• _TASK DIRECTIONS_
Extend the news article below on the Berlin talks over the cease-fire in eastern Ukraine, starting right after its last sentence.
** start of EXTRACT PROVIDED **
By ANTON TROIANOVSKI, AMIE FERRIS-ROTMAN
Updated Oct. 18, 2016 10:41
a.m. ET
Leaders from Germany, France, Russia and Ukraine will meet in Berlin to discuss the faltering cease-fire in eastern Ukraine
German Chancellor Angela Merkel will host the leaders of France, Russia and Ukraine in
Berlin on Wednesday in a bid to push forward the patchily implemented peace
plan for eastern Ukraine that the four countries negotiated
in early 2015.
The evening meeting
in Berlin will represent Russian President Vladimir Putin’s
first visit to the German capital since the Ukraine crisis erupted and the
first meeting of the four leaders in more than a year. While officials from the
four countries have speculated for weeks that the meeting might take place, Ms.
Merkel’s spokesman only officially announced the plans Tuesday amid last-minute
wrangling over whether the timing was right.
** end of EXTRACT PROVIDED **
** start of STORED RECORDS **
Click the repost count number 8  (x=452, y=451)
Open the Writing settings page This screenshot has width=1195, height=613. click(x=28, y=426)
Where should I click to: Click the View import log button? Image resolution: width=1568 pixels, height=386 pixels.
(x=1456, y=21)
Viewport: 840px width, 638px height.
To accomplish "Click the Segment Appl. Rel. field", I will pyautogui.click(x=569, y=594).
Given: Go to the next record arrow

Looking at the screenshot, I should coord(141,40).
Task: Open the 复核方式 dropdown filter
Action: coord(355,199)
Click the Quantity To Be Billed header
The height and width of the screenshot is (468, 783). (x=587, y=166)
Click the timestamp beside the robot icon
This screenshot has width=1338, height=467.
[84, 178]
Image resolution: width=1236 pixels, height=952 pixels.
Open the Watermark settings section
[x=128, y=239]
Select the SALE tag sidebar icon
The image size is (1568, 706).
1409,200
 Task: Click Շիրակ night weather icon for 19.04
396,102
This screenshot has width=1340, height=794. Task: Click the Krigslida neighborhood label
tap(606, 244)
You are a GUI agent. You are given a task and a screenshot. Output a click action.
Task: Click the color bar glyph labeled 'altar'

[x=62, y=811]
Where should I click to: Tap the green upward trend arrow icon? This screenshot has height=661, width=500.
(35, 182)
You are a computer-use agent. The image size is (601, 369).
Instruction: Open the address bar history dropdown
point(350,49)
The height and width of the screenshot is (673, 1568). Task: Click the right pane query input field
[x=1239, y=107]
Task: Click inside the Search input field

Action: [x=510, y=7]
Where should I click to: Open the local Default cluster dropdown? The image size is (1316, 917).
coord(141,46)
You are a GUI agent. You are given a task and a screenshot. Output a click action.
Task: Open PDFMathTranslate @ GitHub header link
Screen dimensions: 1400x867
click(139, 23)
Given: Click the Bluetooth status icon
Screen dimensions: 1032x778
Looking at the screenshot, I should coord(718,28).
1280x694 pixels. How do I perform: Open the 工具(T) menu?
** end of STORED RECORDS **
• _RESPONSE TO THIS EXERCISE_
The meeting will
address the agreements for resolving the Ukraine crisis that Germany, France, Russia, and
Ukraine negotiated in Belarus in February 2015, officials
said. The implementation of a cease-fire and a political process to bring
eastern Ukraine’s breakaway regions back into the fold, as stipulated in the
Minsk agreements, was faltering, Ms. Merkel said.
“We must exhaust
every possibility to try to make progress,” she said Tuesday. “Certainly one
cannot expect any wonders to come out of tomorrow’s meeting.”
The office of Ukrainian
President Petro Poroshenko said the Berlin meeting would serve “to compel
Russia” to implement the security aspects of the Minsk plan.
According to the
Interfax news agency, Mr. Putin’s spokesman criticized that statement, saying
the wording illustrated “to what extent Kiev does not intend to live up to the
obligations it assumed under the Minsk agreements.”
Nevertheless, Mr.
Putin’s spokesman continued: “President Vladimir Putin remains open and ready
for talks.”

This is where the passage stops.